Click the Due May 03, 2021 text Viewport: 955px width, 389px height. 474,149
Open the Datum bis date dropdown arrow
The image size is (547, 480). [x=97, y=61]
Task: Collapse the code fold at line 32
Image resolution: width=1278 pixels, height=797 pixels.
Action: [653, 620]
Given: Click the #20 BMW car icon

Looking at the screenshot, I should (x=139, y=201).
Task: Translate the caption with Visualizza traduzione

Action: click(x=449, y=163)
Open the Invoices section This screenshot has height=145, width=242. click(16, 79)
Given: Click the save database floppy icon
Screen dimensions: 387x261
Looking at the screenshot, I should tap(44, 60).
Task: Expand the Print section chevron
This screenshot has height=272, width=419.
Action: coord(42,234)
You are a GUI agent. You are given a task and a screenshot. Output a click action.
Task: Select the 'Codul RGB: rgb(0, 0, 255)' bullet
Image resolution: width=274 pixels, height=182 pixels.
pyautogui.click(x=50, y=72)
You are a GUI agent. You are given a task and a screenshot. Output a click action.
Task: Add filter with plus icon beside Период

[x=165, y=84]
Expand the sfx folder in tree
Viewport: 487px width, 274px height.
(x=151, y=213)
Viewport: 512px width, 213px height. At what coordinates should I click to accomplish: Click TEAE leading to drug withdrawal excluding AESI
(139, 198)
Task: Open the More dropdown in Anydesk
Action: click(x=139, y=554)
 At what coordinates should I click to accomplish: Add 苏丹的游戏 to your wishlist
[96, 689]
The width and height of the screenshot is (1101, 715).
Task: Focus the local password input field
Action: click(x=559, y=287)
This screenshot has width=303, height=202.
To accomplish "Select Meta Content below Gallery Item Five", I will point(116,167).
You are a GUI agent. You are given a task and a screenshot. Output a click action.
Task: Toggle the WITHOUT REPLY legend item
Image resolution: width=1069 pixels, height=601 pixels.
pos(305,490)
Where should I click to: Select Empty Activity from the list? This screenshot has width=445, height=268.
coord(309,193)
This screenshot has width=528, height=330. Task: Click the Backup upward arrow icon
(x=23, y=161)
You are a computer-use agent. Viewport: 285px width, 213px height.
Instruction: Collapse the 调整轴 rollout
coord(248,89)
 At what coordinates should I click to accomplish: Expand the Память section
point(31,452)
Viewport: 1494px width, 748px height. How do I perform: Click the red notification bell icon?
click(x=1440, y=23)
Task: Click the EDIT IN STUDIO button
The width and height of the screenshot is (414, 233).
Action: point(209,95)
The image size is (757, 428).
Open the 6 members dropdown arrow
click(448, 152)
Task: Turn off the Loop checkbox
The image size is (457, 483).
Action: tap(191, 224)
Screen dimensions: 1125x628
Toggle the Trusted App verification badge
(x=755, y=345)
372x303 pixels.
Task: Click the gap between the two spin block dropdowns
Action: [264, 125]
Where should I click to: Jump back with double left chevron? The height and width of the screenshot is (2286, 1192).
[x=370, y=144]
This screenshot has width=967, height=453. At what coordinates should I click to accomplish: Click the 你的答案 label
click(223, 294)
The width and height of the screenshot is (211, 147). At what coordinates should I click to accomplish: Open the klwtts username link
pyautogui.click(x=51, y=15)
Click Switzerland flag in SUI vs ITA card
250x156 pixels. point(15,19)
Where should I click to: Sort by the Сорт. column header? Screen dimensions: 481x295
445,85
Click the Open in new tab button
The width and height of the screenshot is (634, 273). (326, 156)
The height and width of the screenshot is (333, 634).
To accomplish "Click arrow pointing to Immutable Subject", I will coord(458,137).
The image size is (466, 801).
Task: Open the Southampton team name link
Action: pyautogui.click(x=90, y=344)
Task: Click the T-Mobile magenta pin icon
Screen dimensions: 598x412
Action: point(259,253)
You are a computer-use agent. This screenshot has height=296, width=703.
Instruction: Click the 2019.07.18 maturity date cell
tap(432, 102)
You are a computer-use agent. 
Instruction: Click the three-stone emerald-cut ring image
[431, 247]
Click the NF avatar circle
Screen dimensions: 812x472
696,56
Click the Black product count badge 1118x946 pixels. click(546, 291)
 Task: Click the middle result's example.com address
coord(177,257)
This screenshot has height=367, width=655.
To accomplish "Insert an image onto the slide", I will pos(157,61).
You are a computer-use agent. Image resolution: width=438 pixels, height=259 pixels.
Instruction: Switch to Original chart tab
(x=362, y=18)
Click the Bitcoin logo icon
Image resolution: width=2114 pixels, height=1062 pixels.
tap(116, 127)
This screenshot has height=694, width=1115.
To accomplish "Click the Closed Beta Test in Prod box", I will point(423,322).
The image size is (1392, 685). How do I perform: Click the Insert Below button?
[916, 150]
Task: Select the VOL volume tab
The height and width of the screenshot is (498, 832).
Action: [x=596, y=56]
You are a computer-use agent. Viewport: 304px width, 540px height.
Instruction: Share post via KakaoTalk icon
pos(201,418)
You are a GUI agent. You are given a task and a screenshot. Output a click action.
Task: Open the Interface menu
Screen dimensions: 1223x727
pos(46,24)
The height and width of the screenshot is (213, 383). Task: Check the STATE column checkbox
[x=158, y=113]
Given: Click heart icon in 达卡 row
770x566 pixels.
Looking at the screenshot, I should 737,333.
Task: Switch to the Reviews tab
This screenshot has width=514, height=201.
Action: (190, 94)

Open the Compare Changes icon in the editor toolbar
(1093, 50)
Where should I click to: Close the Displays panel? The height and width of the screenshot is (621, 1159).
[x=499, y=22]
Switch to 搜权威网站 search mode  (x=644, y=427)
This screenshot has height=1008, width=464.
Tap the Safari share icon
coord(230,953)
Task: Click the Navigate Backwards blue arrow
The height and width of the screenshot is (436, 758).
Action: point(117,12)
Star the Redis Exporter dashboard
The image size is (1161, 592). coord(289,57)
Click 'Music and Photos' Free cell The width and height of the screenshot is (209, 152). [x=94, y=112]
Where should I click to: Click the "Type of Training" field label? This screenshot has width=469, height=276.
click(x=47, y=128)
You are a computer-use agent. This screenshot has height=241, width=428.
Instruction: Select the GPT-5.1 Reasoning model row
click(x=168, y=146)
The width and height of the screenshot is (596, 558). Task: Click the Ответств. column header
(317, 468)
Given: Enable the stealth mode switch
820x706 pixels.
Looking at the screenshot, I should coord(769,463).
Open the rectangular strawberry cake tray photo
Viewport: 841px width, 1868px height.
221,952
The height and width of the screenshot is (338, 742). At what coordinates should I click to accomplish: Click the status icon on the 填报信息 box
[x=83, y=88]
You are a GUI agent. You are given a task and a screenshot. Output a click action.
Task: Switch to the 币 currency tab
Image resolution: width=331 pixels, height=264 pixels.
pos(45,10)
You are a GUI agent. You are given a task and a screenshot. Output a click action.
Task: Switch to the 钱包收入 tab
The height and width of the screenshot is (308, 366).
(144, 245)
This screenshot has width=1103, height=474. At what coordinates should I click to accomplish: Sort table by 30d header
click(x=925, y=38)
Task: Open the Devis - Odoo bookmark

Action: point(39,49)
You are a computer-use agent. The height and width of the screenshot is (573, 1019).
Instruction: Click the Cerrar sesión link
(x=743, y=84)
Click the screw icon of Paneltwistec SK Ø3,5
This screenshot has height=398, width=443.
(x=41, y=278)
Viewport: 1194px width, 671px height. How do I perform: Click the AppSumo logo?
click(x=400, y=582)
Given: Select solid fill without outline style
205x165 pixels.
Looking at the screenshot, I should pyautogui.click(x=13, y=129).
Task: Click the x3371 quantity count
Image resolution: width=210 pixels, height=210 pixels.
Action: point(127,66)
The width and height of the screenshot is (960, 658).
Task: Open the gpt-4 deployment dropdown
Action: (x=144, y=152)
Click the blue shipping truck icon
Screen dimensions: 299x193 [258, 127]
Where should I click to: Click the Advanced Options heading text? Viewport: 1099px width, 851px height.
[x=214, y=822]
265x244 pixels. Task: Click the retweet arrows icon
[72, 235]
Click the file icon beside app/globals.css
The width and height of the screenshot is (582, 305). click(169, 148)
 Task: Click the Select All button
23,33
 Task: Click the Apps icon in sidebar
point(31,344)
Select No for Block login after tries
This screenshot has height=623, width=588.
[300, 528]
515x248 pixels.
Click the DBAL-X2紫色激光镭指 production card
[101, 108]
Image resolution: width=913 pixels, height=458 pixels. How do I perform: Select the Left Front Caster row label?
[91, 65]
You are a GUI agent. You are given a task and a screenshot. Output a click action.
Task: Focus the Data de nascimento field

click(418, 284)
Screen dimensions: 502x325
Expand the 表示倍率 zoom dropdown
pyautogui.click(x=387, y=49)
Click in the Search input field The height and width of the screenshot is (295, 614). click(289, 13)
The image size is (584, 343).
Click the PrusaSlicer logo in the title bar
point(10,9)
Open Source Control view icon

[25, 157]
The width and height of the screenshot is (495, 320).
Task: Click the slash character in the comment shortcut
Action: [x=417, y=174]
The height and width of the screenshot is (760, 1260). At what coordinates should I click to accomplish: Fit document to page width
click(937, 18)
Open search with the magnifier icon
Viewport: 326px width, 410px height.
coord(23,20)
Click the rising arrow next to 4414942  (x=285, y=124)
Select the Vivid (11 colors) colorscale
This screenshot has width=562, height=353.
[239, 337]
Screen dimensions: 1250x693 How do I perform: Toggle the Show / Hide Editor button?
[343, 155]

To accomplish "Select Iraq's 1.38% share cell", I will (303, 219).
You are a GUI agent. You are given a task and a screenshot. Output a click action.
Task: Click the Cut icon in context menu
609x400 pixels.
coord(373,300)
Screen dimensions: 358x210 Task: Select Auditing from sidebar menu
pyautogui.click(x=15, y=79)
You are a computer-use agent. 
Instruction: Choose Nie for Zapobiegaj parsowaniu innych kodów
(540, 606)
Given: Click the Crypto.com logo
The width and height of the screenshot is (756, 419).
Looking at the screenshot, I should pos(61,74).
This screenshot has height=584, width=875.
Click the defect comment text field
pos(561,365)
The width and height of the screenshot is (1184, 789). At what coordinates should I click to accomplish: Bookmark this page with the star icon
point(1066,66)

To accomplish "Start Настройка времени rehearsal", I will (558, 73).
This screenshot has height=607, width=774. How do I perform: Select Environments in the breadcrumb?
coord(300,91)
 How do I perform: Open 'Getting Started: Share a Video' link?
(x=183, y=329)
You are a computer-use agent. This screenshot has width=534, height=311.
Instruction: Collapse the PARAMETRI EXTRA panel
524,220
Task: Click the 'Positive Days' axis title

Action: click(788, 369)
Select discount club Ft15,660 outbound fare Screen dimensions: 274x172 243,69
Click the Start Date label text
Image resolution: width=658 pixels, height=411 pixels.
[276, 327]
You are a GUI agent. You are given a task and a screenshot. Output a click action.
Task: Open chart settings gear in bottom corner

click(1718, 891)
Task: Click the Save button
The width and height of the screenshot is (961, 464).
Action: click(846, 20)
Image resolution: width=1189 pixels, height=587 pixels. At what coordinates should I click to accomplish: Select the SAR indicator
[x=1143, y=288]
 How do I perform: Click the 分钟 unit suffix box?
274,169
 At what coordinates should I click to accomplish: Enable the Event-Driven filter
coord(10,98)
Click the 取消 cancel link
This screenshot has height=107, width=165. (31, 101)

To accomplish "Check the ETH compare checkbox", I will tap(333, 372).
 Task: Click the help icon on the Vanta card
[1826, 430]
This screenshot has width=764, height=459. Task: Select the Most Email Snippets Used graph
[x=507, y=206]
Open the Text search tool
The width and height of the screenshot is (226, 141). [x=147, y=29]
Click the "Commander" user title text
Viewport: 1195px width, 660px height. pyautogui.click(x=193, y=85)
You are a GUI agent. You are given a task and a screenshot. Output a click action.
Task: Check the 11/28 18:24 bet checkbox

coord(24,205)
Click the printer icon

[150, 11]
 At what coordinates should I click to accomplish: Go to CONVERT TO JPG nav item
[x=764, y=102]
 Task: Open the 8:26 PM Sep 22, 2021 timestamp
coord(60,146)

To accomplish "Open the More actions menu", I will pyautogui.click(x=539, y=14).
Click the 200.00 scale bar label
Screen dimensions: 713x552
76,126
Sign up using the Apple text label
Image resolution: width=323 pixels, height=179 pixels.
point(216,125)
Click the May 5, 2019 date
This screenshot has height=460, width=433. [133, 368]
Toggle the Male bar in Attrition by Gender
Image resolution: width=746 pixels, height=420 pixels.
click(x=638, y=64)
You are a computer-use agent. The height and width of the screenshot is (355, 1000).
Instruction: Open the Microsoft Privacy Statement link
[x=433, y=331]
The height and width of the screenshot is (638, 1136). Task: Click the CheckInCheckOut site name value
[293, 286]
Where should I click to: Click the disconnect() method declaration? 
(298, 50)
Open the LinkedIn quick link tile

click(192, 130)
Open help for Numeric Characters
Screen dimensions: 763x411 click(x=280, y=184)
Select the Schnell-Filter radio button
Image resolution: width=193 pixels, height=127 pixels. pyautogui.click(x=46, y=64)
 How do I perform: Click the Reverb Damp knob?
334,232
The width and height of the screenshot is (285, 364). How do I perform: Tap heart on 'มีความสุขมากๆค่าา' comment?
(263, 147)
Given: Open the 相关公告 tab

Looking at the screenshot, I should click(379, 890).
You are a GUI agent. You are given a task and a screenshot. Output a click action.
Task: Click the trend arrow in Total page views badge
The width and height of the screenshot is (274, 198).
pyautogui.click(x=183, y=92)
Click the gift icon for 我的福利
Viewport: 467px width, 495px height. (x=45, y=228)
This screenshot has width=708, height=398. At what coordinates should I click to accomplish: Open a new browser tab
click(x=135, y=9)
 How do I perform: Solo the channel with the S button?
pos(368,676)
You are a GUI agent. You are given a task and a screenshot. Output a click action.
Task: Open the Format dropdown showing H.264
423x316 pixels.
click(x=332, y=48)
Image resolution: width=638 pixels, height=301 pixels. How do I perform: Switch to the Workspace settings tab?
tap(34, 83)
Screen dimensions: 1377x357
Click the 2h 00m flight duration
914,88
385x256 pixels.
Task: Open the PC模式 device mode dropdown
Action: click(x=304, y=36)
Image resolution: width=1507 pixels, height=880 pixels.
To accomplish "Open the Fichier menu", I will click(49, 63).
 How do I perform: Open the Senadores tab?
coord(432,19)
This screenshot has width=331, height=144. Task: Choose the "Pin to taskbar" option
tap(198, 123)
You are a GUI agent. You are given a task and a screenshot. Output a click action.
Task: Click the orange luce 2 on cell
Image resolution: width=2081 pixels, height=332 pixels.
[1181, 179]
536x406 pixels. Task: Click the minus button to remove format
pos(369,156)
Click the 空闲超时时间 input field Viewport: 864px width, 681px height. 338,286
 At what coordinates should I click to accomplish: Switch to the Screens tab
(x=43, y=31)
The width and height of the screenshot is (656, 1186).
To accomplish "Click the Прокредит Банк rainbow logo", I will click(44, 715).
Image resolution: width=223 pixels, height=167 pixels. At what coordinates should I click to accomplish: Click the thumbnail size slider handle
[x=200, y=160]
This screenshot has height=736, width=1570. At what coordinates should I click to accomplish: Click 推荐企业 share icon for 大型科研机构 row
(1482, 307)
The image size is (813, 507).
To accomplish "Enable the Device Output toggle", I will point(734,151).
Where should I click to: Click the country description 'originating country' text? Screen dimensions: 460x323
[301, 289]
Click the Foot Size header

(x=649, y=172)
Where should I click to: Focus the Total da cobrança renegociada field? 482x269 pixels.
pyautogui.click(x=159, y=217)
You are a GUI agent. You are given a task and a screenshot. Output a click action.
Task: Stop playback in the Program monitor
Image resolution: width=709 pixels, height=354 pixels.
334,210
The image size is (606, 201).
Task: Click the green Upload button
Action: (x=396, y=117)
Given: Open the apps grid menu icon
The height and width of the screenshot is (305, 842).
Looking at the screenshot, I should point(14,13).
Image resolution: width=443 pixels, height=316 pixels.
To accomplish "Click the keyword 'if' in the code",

■ ■ ■ ■

### Stated task
How many lines in the rows above contain the string "link"? Case counts. Reply with the number only.

### Finished exercise
7